Consuming of following recommended:
carrot juice, black radish, leaf vegetable, olive oil
Individually prepared herbal tea for liver and bladder detoxication, choice of certain elixirs - Silybum marianum, extract of blackcurrant buds-sheepberry-rosemary, agaric, marigold, rose-hornbeam-fir

 

Ethicotherapy

We discussed the most common topic for allergics – body defence mechanism.
The woman was allergic for certain substances. Her body analysed them to be inimical
and reacted by watering and burning eyes, etc. There’s always need of protection from enemy
of course.

I’m convinced, that body is demonstrating our senses (unconsciousness more like). I started discussing question of enemies in her mind and how she compassionately protects herself against them.
Of course she has created the enemies herself, without realising it.

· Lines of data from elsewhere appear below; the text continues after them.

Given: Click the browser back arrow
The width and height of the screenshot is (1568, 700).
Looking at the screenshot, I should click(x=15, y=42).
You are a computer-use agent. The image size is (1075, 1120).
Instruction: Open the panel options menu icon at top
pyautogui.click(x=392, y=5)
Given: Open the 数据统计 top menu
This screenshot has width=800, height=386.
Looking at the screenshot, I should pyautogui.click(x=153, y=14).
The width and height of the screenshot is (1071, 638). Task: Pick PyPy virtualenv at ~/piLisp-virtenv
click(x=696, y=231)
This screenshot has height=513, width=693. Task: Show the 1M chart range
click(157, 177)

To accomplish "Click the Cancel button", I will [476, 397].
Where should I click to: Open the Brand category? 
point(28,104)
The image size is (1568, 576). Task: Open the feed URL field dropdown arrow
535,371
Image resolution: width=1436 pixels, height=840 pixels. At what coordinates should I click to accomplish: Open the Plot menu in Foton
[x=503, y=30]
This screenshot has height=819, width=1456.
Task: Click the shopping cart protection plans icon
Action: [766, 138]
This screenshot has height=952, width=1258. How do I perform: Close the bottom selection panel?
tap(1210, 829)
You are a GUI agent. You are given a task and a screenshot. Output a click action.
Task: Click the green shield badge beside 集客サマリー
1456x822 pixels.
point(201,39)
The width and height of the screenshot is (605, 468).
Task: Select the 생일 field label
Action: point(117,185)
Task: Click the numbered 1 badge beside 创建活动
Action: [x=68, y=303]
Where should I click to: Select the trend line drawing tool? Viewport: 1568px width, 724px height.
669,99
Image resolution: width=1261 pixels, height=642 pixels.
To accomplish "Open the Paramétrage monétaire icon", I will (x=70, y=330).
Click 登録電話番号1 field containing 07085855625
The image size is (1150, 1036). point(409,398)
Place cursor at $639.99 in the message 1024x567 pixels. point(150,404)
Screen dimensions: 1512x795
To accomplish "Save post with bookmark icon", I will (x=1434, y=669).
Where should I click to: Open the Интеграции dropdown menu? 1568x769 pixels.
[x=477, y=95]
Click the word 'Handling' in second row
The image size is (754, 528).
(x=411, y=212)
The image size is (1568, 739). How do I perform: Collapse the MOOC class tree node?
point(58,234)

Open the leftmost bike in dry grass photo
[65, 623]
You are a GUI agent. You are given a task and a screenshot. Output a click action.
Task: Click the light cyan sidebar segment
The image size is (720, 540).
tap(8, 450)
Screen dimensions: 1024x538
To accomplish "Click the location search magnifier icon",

When we discussed solving issues in life her answer was – I try and avoid them if possible.
She claims to be non-conflict type and if faced with problem, she would be the wise one
to step aside.

That does not mean that she has no experience with conflicts. She would fight these battles (often trivial problems) inside her until the point that all issues have cumulated and her body started to react to them.

We worked our way through suppressed aggression (liver). My anger rises, because I cannot control what is building inside me. I can’t see (eyes) myself as human being, that can express
its feelings and opinions, or to stand out – if I feel like it – from the crowd. To all this we need protection, not to fear, fight and defend our rights (nails).
It is crucial to leave our fundamentals (congestion) when needed, learn to accept life with
all its changes that come along and be flexible (stiffness).
Most importantly, she needed to find love in herself and that she is unique and magnificent human being.

Routine thinking got her into troubles that caused Allergy and only she could change
this situation.
We discussed model roles in her family and how these people affected her own personality
and everyday life. It was crucial to create and set new role models that will form her health positively.

We gone true model situation, where I was playing her arrogant employer (I actually enjoyed this), she was representing herself but trying to stand for herself and fighting her rights.
It didn’t go to bad. After third try I had no chance of winning at all : )

And so she learned how to say no sometimes, thinking about herself, started exercising
and swimming (she always wanted to do that, but thought she did not have time; other people needs where more important). She simply started to think about stuff she deserved and would make her feel good.

She passed four therapy sessions every six weeks, where we of course discussed much more topics and analysed certain situations. There were more aspects to be considered but they detected themselves during our meetings. The more absurd these issues were, the more she learned to understand them until she realised, that this really is not the way to go (When? Now! And who? Me, who else!).